My question is this: which is better, Seven to ten percent of a $25 book, or eighty percent of a $3 book? According to my trusty calculator, seven percent of $25 is $1.75, and eighty percent of $3 is $2.40.  If you or your publisher sell one thousand copies of Book A, you’ll make $1750.  One thousand copies of Book B will get you $2400. If you had a choice between buying exactly the same book at $25 or $3, which would you choose? Of course, it isn’t really that simple, as I’m sure you will hasten to point out, Dear Reader.  If the above-mentioned outfit Scribd will publish any old book at all, how is the reader going to be able to navigate through all the absolute dreck in order to find something that is well-written and worth not just $3, but several hours of your life to read? And if you're the author, who is going to get your book reviewed and publicized if you have no traditional publisher?  And yes, I do realize that just because you have a traditional publisher, that doesn't mean you're going to get reviewed and publicized, either.

As for booksellers, Jarman thinks that “the growing sales of digital books through Amazon, Coolerbooks, iBooks, and Google Editions could hasten closures of traditional book stores,” though specialty and used bookstores will survive by offering readers services and amenities, such as author events, cafes,and book exchanges, that an online store can’t.  He even quotes Barbara Peters, who is the editor for several of us on this blog and owner of Poisoned Pen Bookstore in Scottsdale, AZ, who says that her staff helps readers with selection, thus “offering a service that is hard to duplicate online.”

I don’t know what’s going to happen.  I can’t even offer an opinion, because no idea ever turns out to work the way its conceiver envisions. I think that there will be all kinds of unintended consequences, and savvy entrepreneurs will come up with all kinds of clever enterprises. All I know for sure is that we book people; authors, bookseller, publishers alike, have been smitten with that old Chinese curse that goes, “May you live in interesting times.”

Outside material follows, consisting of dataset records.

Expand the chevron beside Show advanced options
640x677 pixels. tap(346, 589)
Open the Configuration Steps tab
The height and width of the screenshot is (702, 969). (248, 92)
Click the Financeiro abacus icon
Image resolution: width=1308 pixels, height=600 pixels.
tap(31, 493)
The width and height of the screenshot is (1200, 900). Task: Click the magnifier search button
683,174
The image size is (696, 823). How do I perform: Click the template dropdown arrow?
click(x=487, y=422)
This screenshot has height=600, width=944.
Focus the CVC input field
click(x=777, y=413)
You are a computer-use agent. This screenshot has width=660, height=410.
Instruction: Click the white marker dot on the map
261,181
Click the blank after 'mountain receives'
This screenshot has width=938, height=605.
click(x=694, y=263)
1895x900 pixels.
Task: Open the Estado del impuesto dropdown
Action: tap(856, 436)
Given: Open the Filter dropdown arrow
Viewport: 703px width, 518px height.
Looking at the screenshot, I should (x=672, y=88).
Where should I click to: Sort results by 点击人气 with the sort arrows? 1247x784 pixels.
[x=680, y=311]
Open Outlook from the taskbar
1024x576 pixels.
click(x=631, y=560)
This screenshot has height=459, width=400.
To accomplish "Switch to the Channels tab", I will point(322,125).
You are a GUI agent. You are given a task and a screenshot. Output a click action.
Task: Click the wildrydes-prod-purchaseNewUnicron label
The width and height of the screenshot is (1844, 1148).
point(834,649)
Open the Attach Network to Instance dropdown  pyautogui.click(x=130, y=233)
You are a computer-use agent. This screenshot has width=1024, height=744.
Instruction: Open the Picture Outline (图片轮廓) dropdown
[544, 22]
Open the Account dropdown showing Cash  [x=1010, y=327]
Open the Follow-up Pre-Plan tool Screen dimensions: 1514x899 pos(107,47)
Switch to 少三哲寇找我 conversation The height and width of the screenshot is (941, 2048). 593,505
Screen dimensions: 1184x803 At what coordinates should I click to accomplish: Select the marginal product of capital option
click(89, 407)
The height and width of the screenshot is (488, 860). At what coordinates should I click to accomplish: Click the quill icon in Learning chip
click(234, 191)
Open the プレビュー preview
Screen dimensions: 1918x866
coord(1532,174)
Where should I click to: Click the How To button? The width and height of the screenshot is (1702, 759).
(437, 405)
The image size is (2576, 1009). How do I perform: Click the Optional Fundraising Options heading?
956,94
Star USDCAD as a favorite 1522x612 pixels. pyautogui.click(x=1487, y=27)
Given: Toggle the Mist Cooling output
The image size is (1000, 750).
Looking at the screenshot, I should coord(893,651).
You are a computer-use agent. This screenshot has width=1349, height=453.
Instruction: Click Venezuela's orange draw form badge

I created a link to Max Jarman's complete article, above, but it has been archived and there is now a charge to look at it on the Republic website. There may be another way to get to it, but if there is, I'm not up to finding it. Best of luck.


Jill said...

It's nice to read something about e-books that isn't all doom and gloom. Yes, it's early days, so who knows how it will unfold, but the potential advantages seem undeniable. Cutting out the middleman could mean authors earn more, and side-stepping the whole ridiculous notion of returns would be great.

Rick Blechta said...

Let's face it, the real bottom line is that readers will still want stories, good stories that are well-written, so the market will still be intact no matter what happens.

Some days I feel like Chicken Little screaming that the sky is falling, and other days I feel like saying, "So what? Maybe it's a good thing that this old sky is falling." The one that replaces it might be a whole lot better for everyone.

I've spent some time trying to research what the response was by authors, publishers and the reading public when mass market paperbacks hit the bookshelves. So far, not much luck, but I'd be willing to bet that lots of people just like us were saying about that change, "The sky is falling!"

Good post.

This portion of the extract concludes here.